Source material:
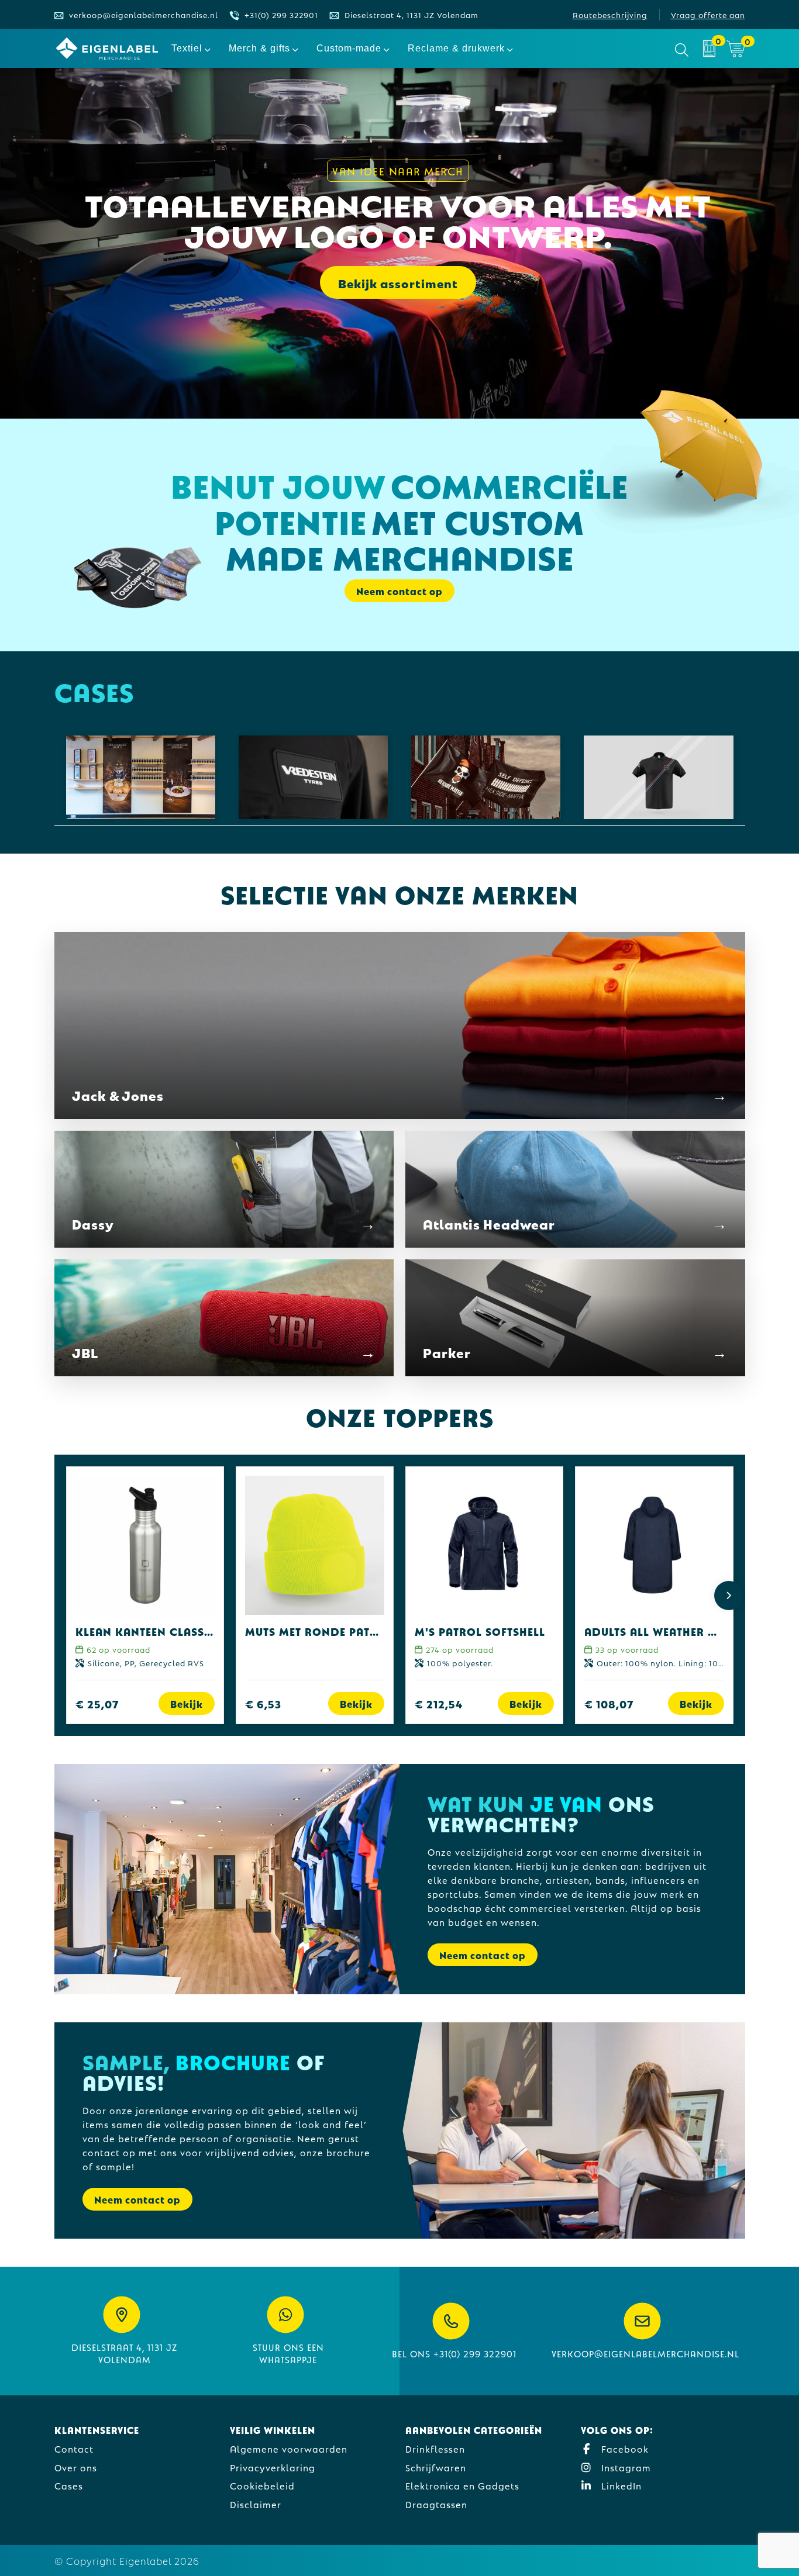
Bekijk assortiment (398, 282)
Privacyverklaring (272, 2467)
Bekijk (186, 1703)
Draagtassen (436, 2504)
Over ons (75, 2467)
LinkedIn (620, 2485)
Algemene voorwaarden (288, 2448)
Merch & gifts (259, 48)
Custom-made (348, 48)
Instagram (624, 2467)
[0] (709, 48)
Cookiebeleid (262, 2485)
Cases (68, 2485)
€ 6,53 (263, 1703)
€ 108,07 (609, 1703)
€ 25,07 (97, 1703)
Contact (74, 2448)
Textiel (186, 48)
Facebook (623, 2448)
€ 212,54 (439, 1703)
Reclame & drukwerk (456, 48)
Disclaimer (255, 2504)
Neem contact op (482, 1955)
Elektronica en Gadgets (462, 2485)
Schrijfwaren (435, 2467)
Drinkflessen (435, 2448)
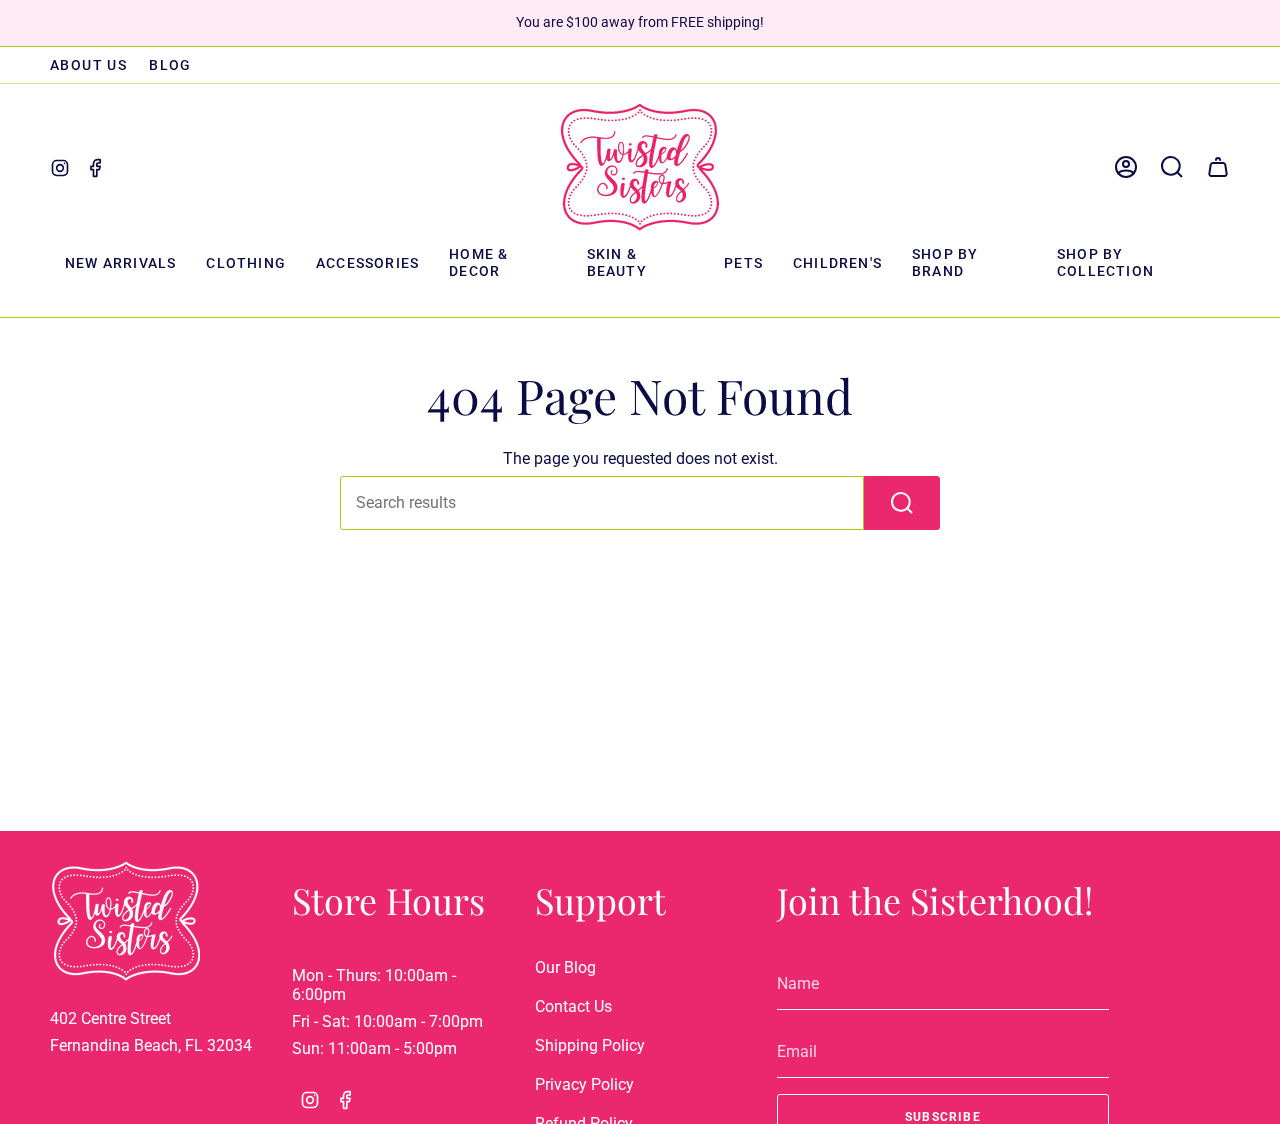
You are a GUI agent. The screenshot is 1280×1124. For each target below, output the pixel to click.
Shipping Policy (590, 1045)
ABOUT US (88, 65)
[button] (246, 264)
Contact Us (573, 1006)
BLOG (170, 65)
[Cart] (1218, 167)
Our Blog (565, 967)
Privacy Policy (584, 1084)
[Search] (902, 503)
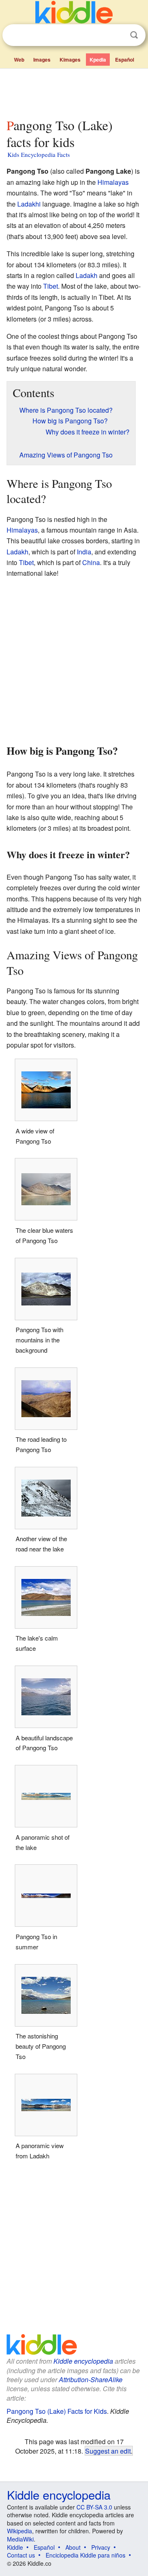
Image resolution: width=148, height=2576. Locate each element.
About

Exercise: Each line above should be returned exactly as written, apart from any pictures.

Task output:
Bekijk assortiment (398, 282)
Privacyverklaring (272, 2467)
Bekijk (186, 1703)
Draagtassen (436, 2504)
Over ons (75, 2467)
LinkedIn (620, 2485)
Algemene voorwaarden (288, 2448)
Merch & gifts (259, 48)
Custom-made (348, 48)
Instagram (624, 2467)
[0] (709, 48)
Cookiebeleid (262, 2485)
Cases (68, 2485)
€ 6,53 (263, 1703)
€ 108,07 (609, 1703)
€ 25,07 (97, 1703)
Contact (74, 2448)
Textiel (186, 48)
Facebook (623, 2448)
€ 212,54 (439, 1703)
Reclame & drukwerk (456, 48)
Disclaimer (255, 2504)
Neem contact op (482, 1955)
Elektronica en Gadgets (462, 2485)
Schrijfwaren (435, 2467)
Drinkflessen (435, 2448)
You are a GUI agent. The screenshot is 1280×1124. For each target below, output the pixel to click.
Shipping Policy (590, 1045)
ABOUT US (88, 65)
[button] (246, 264)
Contact Us (573, 1006)
BLOG (170, 65)
[Cart] (1218, 167)
Our Blog (565, 967)
Privacy Policy (584, 1084)
[Search] (902, 503)
Image resolution: width=148, height=2576. Locate each element.
About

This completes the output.